It’s funny and a bit daunting to think of the speed at which things come and go these days. A blog that was launched eight years ago simply ran its course, but in so doing, it taught a legacy media organization an awful lot about the tone, speed and quirkiness of successful publishing online.

“If it were 100 years ago, this would have lasted for 50 years, but the way technology changes and the way reader nature changes every five years now, its lifespan was just so much shorter,” New York Times metro editor Wendell Jamieson told Joseph Lichterman in a provocative piece written for Nieman Labs. (The piece itself is very interesting because it is presented as a sort of oral history of the project from the perspective of many players in City Room. You should check it out for its format if nothing else.)
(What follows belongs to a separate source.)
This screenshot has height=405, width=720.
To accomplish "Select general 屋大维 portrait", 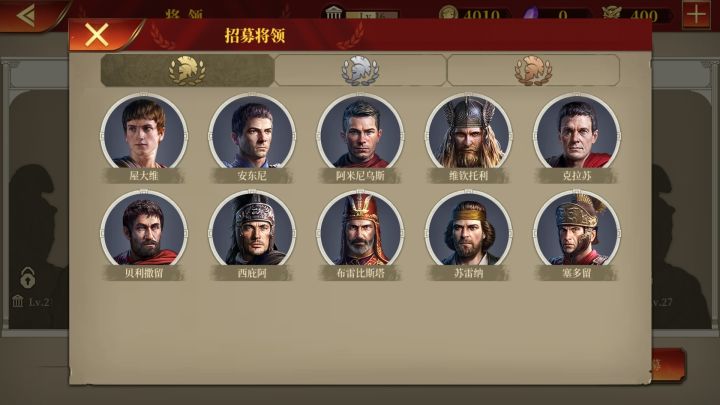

I was really struck by two things. First, many of the early adopters at the Times have gone on to really interesting things both in legacy media and in other forms of publishing. Take Jennifer 8 Lee. She was one of the best-known young voices at The Times until relatively recently and she was a contributor to City Room. Today, she is CEO of Plympton, which is an online book-publishing platform that sends serialized fiction to digital devices, among other things. Here’s what she says in Lichterman’s piece. …

“One of the main problems with The Times, historically, was that something had to rise to the level of a Times article in order to be noted. There were a lot of wonderful, interesting things that could be Timesean that were not of article-length, so we could take a Timesean eye on littler topics. … You could slice the world in different ways and that freedom was really great.”

Could you substitute your newspaper for “Times” in that above paragraph? Are there interesting things that don’t necessarily sound like a newspaper story in your community. You know that there are. That is one of the big lessons to be gleaned from the Internet so far. “The news” isn’t what a gatekeeper says it is. It’s what we say it is, and sometimes that isn’t a 12-inch story from City Hall.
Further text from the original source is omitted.